Originally Posted by chlinstructor
I’ve been to that Fort, at Menard, Mike, but it was years ago.
Wasn’t Bowie’s lost mine supposed to be somewhere in that vicinity?

Did not know the history of the canon that Travis fired at the Mexican Army.

Better watch out. Our resident Jew haters will now blame the Battle of the Alamo on the Jews. 😜


The front men for all this well-financed outside logistical support we’re McKinney and Williams, a trading company located on Galveston Island who suddenly had unlimited credit and would go on to print the money for the new Republic of Texas.

The 18 pounder Travis commenced hostilities with was a naval cannon, scaled to punch holes in ships. IIRC it weighed 2,000 lbs. It’s intended purpose in the revolution was to breach the walls of the Alamo while the Mexican Army still held it. Fifty-five men of the New Orleans Greys, the uniformed militia funded by Adolphus Stern, we assigned to move the cannon from Velasco on the Brazos Estuary about 25 miles west of Galveston Island.
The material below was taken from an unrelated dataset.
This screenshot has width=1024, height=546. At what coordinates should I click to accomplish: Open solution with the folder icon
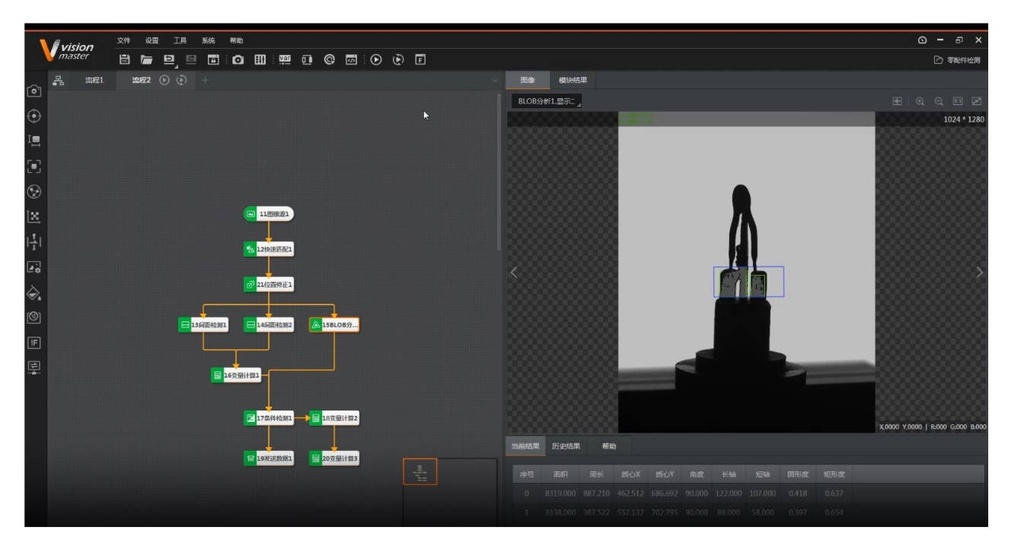[146, 60]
The way I heard it the cannon arrived on time, but due to a logistics screw-up the 18 pound cannonballs did not. Some irony here, if the cannonballs HAD arrived on time it is conceivable there wouldn’t have been enough of the Alamo left to defend.

The only other thing out there remotely big enough to justify an 18 pound cannonball was the town of San Antonio itself. Hence the cannon was mounted on the roof of a room on the southwest corner of the mission. I’m wondering if they completely filled in that room to support the weight. Most of the church for example was occupied by an earthen ramp, to allow three cannons to be placed at the top of the back wall of the roofless church.
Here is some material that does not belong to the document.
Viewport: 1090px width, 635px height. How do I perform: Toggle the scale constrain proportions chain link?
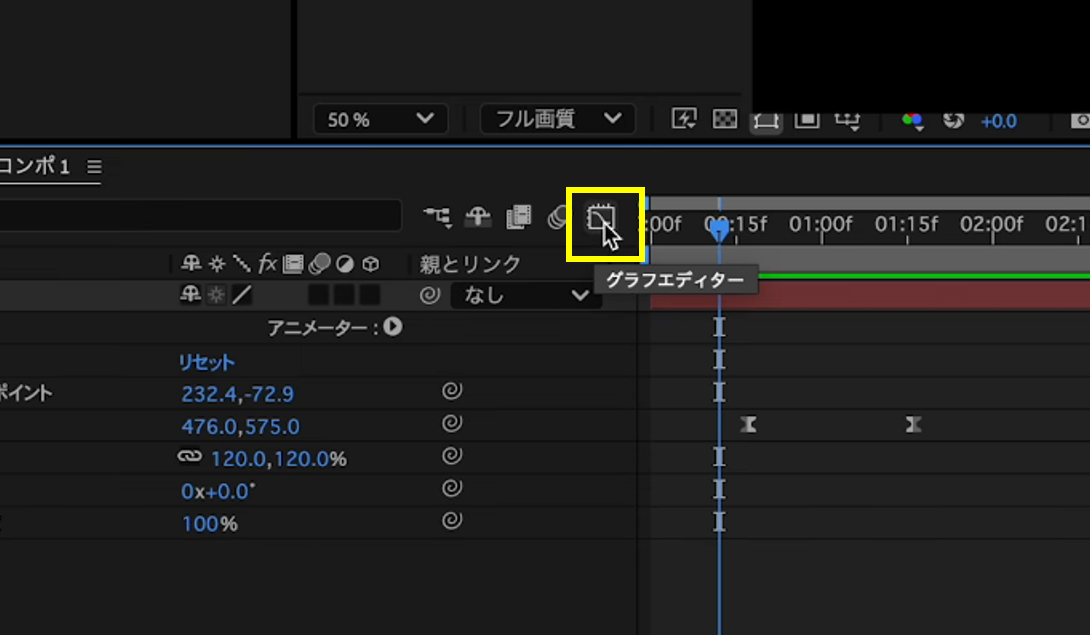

When hostilities commenced, that 18 pounder, an obvious target, was taken out on Day 2 of the siege by Mexican cannonades that broke the carriage and dismounted the cannon.

When the retreating Mexican Army tore down the Alamo in June of 1836, presumably it suffered the same fate as the other cannons; the round trunnions on the sides of the cannons that provided the points of contact to the carriage were knocked off, rendering the cannons nearly useless.

By the turn of the twentieth century the old cannon was on display in San Pedro Park, perhaps a mile from the Alamo. It eventually became a rusted eyesore filled with trash and its special significance as Travis’ cannon not recognized.

When we entered WWI the old Alamo cannon was shipped off to be melted down and recycled as part of the war effort.